# Form 8938/FBAR



## Pro.wolf (Apr 4, 2016)

Does anyone know for how long do we need to save bank statements for accounts reported in form 8938 and/or FBAR? Can't find anything regarding this in the IRS page

Majority of my statements are online and not sure if I should print them all. Some statements are only kept online 24 months


----------



## byline (Dec 5, 2011)

From this IRS FBAR Reference Guide https://www.irs.gov/pub/irs-utl/IRS_FBAR_Reference_Guide.pdf:

Generally, records of accounts required to be reported on the FBAR should be kept for five years from the due date of the report, which is June 30th of the year following the calendar year being reported. The records should contain the following:
Name maintained on each account.
Number or other designation of the account.
Name and address of the foreign bank or other person with whom the account is maintained.
Type of account.
Maximum value of each account during the reporting period.


----------



## Pro.wolf (Apr 4, 2016)

byline said:


> From this IRS FBAR Reference Guide https://www.irs.gov/pub/irs-utl/IRS_FBAR_Reference_Guide.pdf:
> 
> .


Thanks byline for the FBAR guide link. 

As per guide a copy of the submitted FBAR will satisfy the record keeping for FBAR - yeah, no bank statement printing for FBAR. ('...Retaining a copy of the filed FBAR can help to satisfy the record keeping requirements. ')

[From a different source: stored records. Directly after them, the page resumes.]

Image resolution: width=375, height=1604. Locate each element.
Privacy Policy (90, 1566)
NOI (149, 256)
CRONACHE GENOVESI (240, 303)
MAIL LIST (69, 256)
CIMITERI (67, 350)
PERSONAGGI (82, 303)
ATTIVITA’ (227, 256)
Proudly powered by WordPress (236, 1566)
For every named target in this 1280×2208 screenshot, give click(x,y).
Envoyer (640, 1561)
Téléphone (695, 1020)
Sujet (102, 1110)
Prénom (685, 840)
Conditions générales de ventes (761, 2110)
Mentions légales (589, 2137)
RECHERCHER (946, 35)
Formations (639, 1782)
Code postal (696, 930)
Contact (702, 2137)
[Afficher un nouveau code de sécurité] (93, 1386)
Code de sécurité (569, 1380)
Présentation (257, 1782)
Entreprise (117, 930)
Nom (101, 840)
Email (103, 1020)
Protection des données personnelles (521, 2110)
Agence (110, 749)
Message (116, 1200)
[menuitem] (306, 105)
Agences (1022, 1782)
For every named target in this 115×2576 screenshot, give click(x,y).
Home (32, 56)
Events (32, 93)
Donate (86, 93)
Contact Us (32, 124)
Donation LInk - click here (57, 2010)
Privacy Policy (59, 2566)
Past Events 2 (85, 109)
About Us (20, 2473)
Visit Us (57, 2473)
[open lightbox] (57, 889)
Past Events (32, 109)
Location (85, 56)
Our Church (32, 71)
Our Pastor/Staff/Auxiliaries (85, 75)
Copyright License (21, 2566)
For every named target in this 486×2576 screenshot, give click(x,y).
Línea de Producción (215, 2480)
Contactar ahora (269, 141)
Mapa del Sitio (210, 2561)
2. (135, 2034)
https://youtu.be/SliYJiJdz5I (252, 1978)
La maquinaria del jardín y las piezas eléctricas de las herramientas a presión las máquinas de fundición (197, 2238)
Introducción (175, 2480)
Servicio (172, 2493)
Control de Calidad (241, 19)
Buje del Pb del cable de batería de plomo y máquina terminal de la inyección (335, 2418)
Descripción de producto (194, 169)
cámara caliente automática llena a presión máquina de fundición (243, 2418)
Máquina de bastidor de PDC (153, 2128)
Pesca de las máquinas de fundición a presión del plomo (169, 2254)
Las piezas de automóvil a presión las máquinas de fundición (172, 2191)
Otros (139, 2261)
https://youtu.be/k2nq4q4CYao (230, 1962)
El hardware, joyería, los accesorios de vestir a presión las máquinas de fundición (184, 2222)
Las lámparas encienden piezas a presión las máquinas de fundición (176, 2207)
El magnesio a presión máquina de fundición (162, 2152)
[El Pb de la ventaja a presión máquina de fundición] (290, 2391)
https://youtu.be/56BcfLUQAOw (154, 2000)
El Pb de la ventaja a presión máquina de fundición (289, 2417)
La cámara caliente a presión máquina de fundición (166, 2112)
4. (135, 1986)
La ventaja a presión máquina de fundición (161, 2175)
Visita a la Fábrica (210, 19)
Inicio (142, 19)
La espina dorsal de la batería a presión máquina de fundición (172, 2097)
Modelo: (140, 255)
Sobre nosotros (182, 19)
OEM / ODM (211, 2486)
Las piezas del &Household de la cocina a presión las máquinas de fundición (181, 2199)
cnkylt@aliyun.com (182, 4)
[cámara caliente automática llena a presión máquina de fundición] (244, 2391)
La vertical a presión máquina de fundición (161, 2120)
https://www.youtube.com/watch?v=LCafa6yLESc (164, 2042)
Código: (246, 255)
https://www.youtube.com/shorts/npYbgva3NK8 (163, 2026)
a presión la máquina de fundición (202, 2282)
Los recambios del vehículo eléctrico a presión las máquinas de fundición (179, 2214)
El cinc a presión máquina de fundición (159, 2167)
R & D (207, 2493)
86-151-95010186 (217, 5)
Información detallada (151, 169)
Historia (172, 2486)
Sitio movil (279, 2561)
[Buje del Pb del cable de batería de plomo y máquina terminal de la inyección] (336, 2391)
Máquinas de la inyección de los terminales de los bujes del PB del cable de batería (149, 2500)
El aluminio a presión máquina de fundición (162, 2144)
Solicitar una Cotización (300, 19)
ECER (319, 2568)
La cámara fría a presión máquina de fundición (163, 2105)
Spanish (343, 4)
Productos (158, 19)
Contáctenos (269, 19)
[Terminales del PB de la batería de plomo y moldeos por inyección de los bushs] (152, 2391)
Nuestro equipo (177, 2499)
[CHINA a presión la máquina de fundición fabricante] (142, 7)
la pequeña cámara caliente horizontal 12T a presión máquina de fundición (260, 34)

Hope same applies to form 8938 - will try to search IRS page again


----------



## ForeignBody (Oct 20, 2011)

Pro.wolf said:


> Thanks byline for the FBAR guide link.
> 
> As per guide a copy of the submitted FBAR will satisfy the record keeping for FBAR - yeah, no bank statement printing for FBAR. ('...Retaining a copy of the filed FBAR can help to satisfy the record keeping requirements. ')
> 
> ...


I think you are mistaken. This is saying that you should keep the records (ie bank statements etc) used to produce the FBAR. You may, of course, save them electronically so that they are available to print, if required.


----------



## byline (Dec 5, 2011)

I agree, ForeignBody. The reference guide said that keeping past FBARs on file "can help to satisfy the record keeping requirements." My interpretation of that is that it supports the actual records one has of each account, not that it serves as a substitute for them.


----------